(156i) Preparation and Use of Fine Grade Engineered Excipients for Direct Compression of Binary Blends of Cohesive Drug Powders
AIChE Annual Meeting
2020
2020 Virtual AIChE Annual Meeting
Pharmaceutical Discovery, Development and Manufacturing Forum
PD2M Poster Session: Pharmaceutical Discovery Development and Manufacturing
Monday, November 16, 2020 - 8:00am to 9:00am
Novel, surface modified excipients are prepared using a fluid energy mill (FEM) to simultaneously mill and dry coat microcrystalline cellulose (MCC) with nano-silica to produce different sizes of fine, well flowing MCC excipient [1]. The purpose of these new class of excipients is to enable direct compression (DC). DC route is one of the most efficient and economic methods for tablet manufacturing since only blending and compression operations are required, greatly simplifies the process-train. However, the popularity of direct compression is limited by its stringent requirements, such as good flowability, high packing density, and excellent compaction for excipient-active pharmaceutical ingredient (API) blends. When the blend has high drug loading with a poorly flowing API, the flowability and tabletability of blends is generally decreased sharply. In a recent work, it has been shown that surprisingly, fine excipients of 20 mm size that have improved flow and bulk density after silica dry coating, can greatly improve direct compression performance [2]. Unfortunately, it could not work for very fine cohesive APIs such as 10 mm acetaminophen (APAP) at higher drug loading.
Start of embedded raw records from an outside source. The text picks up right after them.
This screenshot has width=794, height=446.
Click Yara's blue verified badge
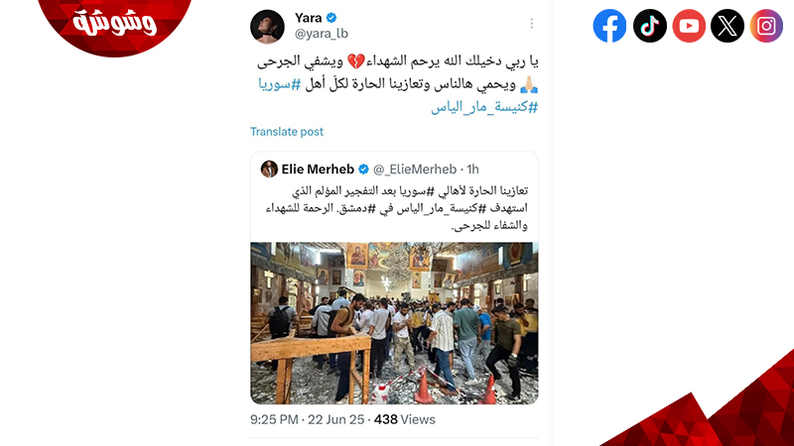(331, 18)
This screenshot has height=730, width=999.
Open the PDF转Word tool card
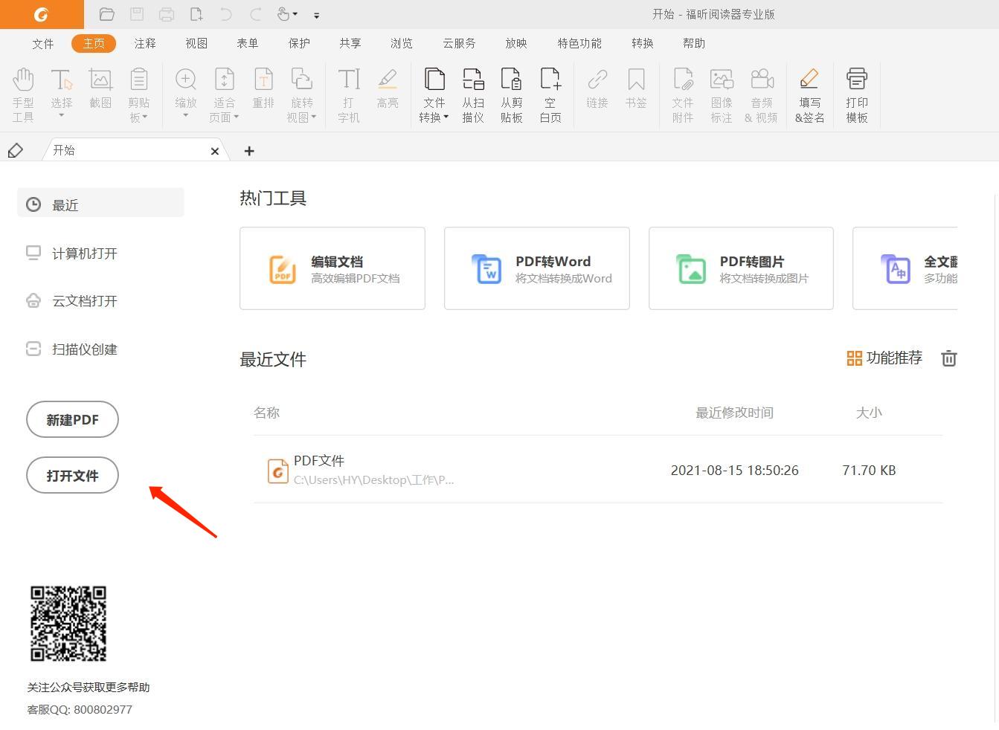[536, 268]
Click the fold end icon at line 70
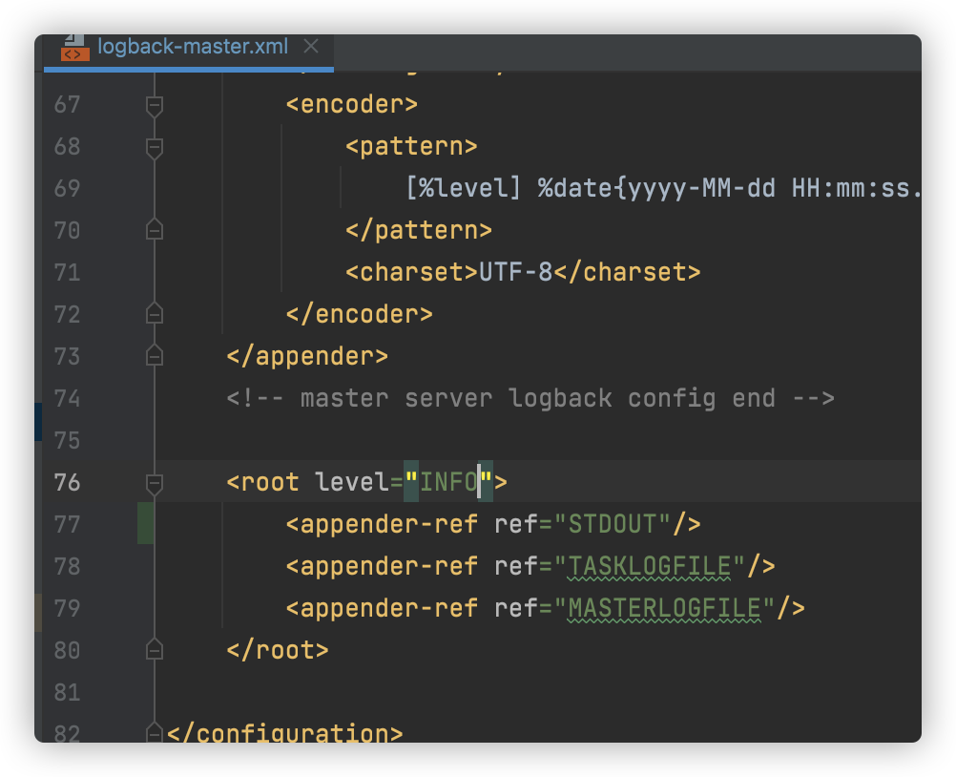The width and height of the screenshot is (956, 777). click(x=154, y=229)
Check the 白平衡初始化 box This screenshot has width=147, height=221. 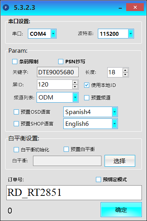(16, 149)
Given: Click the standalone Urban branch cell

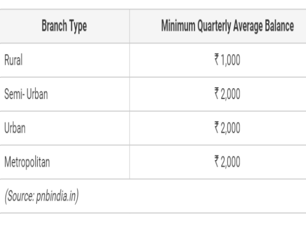Looking at the screenshot, I should tap(14, 128).
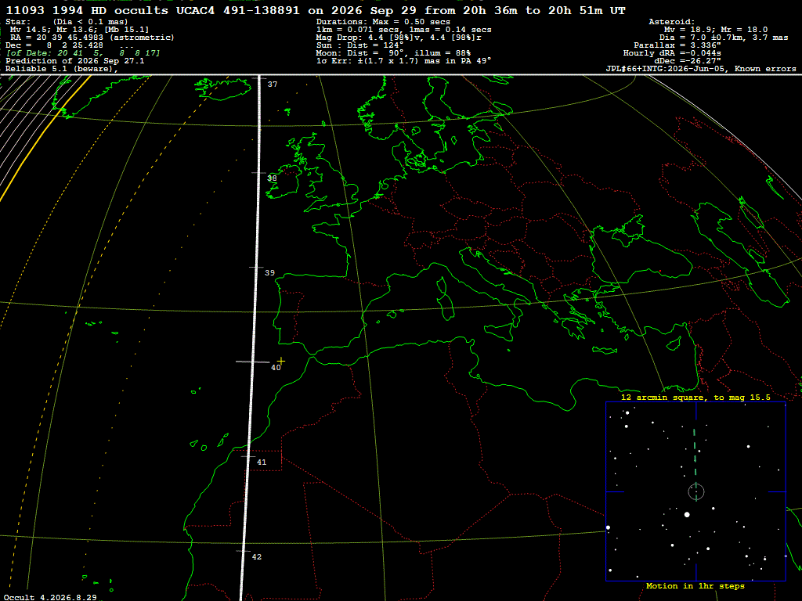Click the '12 arcmin square, to mag 15.5' caption
802x601 pixels.
(x=695, y=397)
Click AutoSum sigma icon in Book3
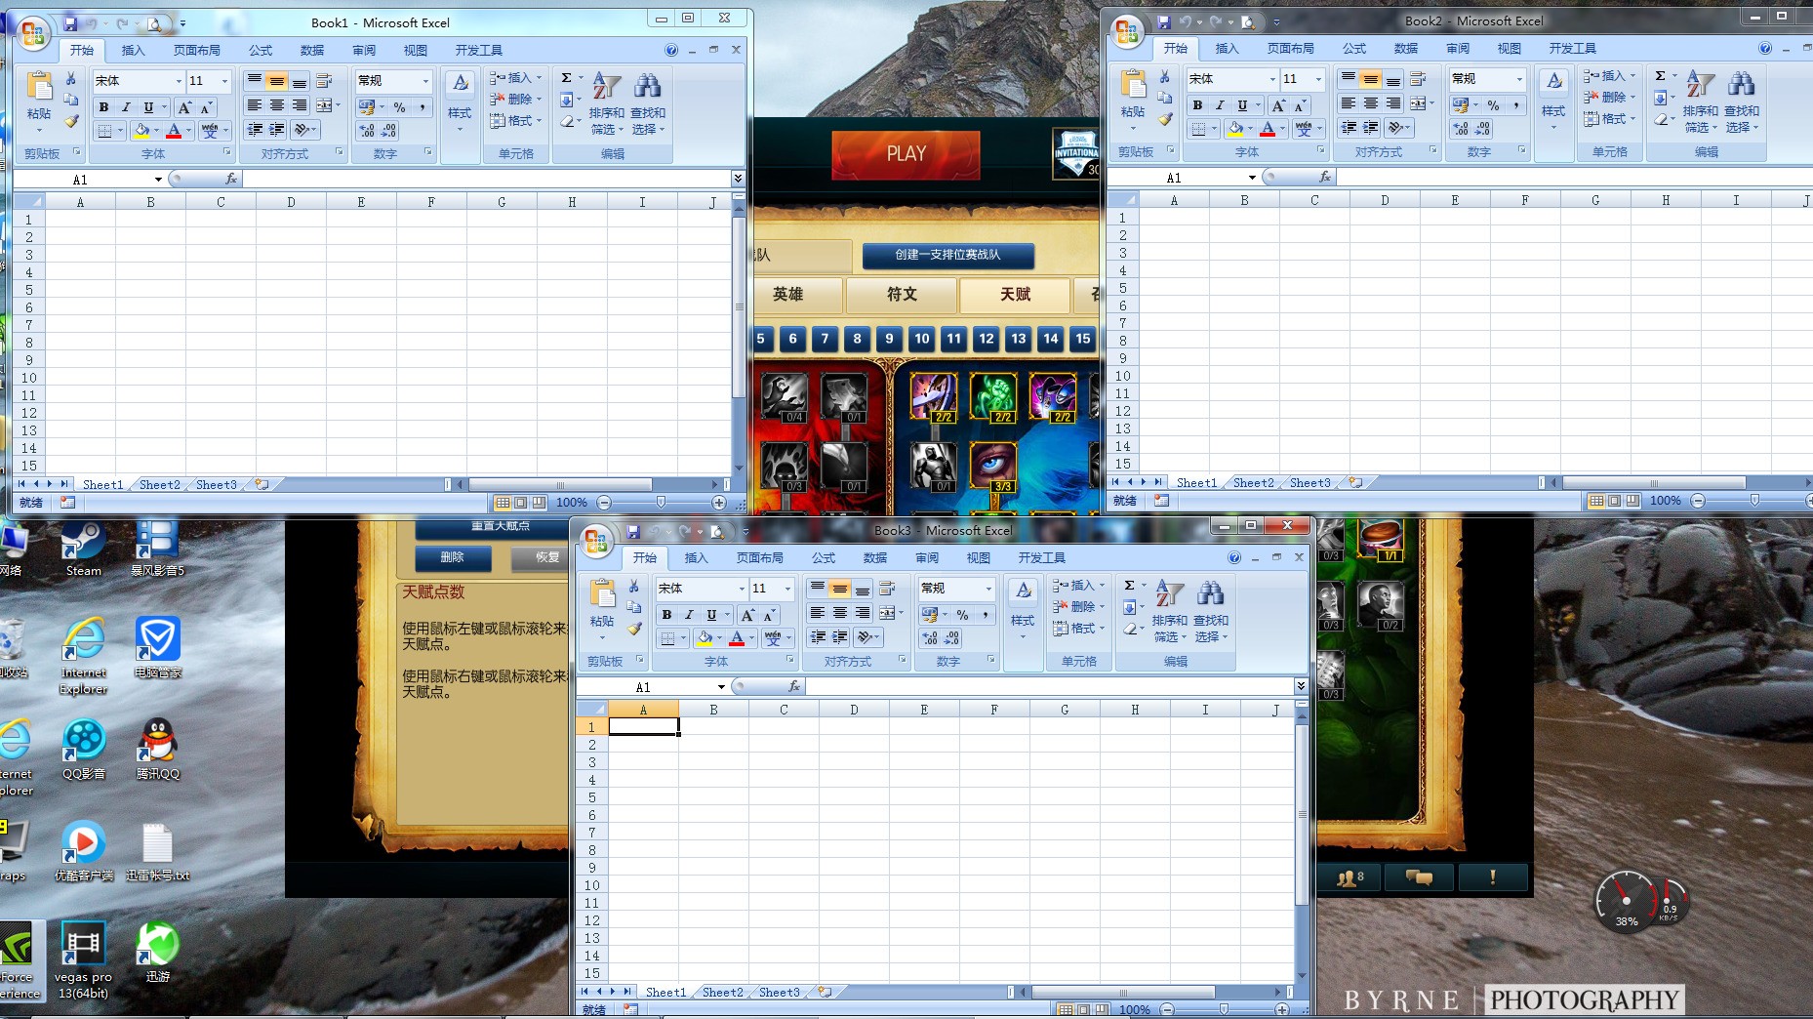Screen dimensions: 1813x1019 (x=1129, y=586)

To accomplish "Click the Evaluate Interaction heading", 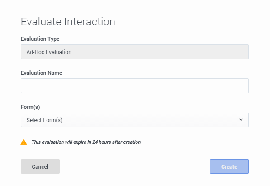I will coord(68,22).
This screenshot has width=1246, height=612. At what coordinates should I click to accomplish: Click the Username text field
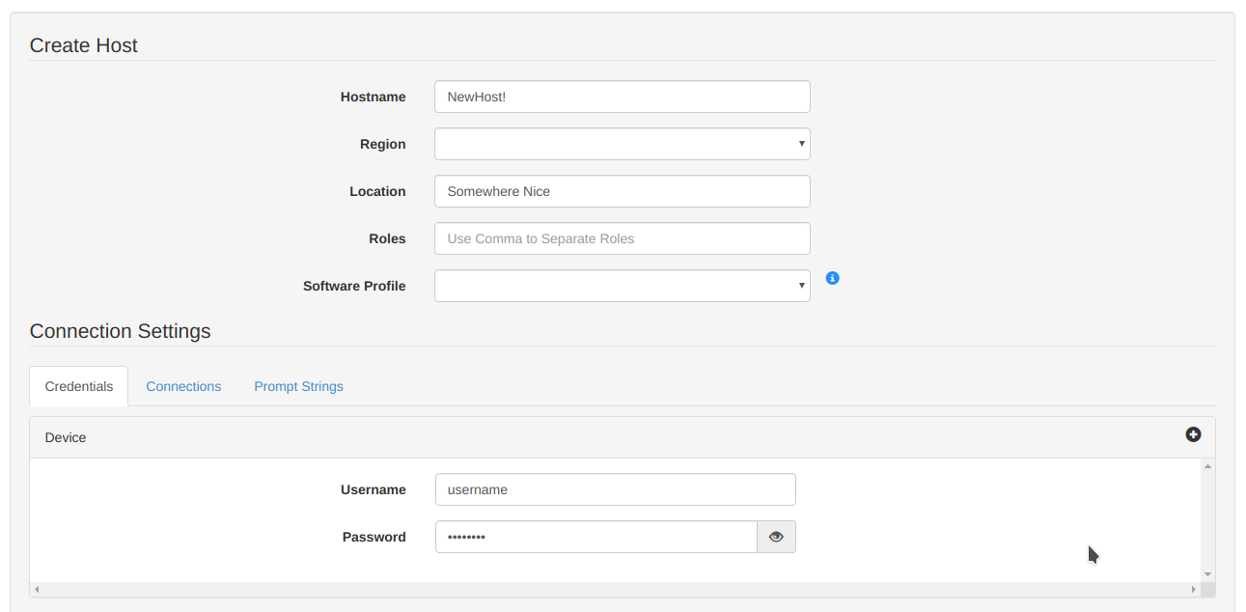(x=615, y=489)
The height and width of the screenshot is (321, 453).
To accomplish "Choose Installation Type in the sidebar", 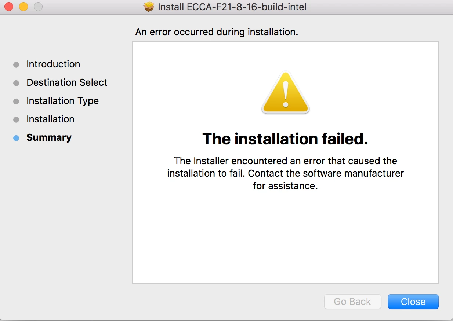I will click(63, 101).
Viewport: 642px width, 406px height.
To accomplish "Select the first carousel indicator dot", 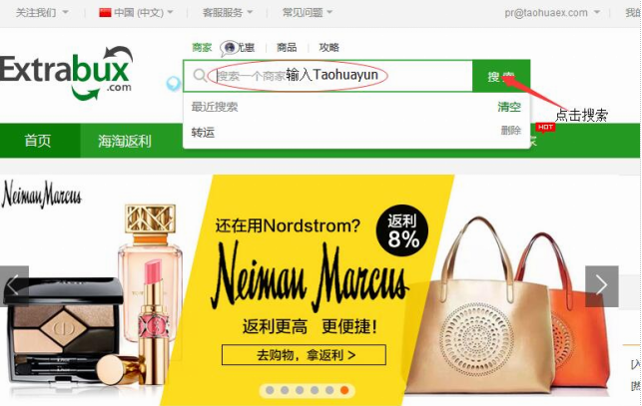I will (270, 390).
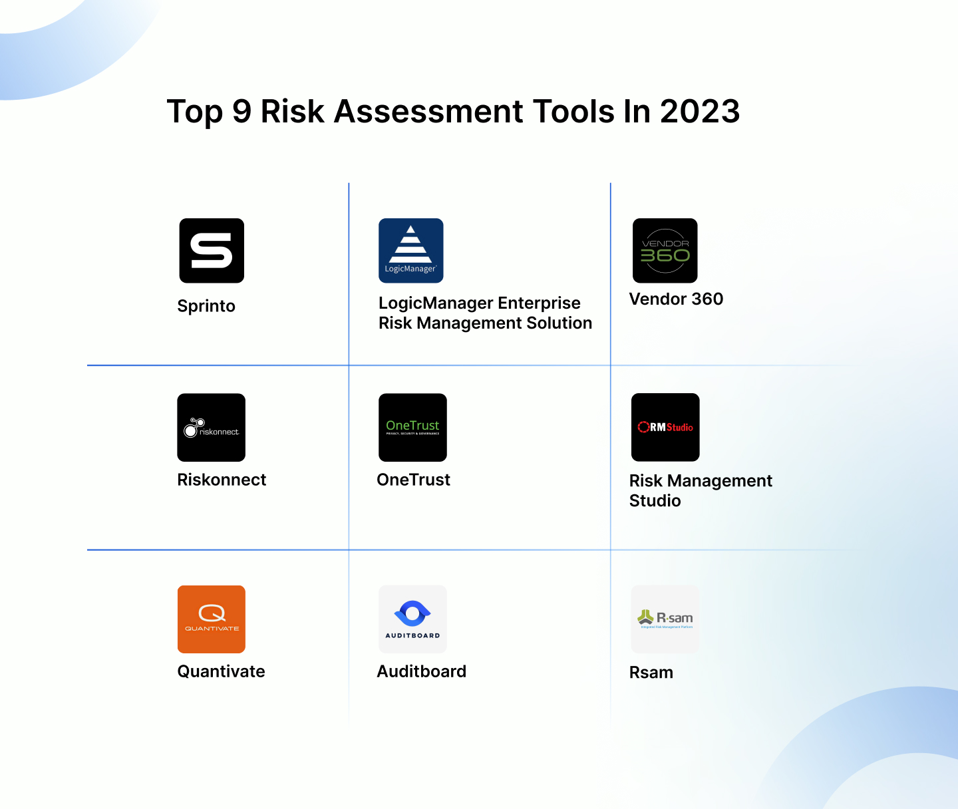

In this work, binary blends of several fine sized dry coated MCC-based excipients are considered with three different fine, cohesive APIs at high drug loadings. Bulk density, FFC, and tablet compactability for all these blends are measured and compared to determine which excipient sizes provide the best overall performance. The results are analyzed for the relative sizes of the excipients and APIs to better understand the interplay between the components of the blends and assessment of the extent of silica transfer from coated excipient powders to API powders and its effect on blend bulk density and flowability. It is expected that using such novel surface engineered fine excipients in blends with fine APIs may also help in reduced segregation tendency during overall processing. Hence, these results are expected to provide industry relevant guidelines for the use of finer surface modified excipients in DC tableting.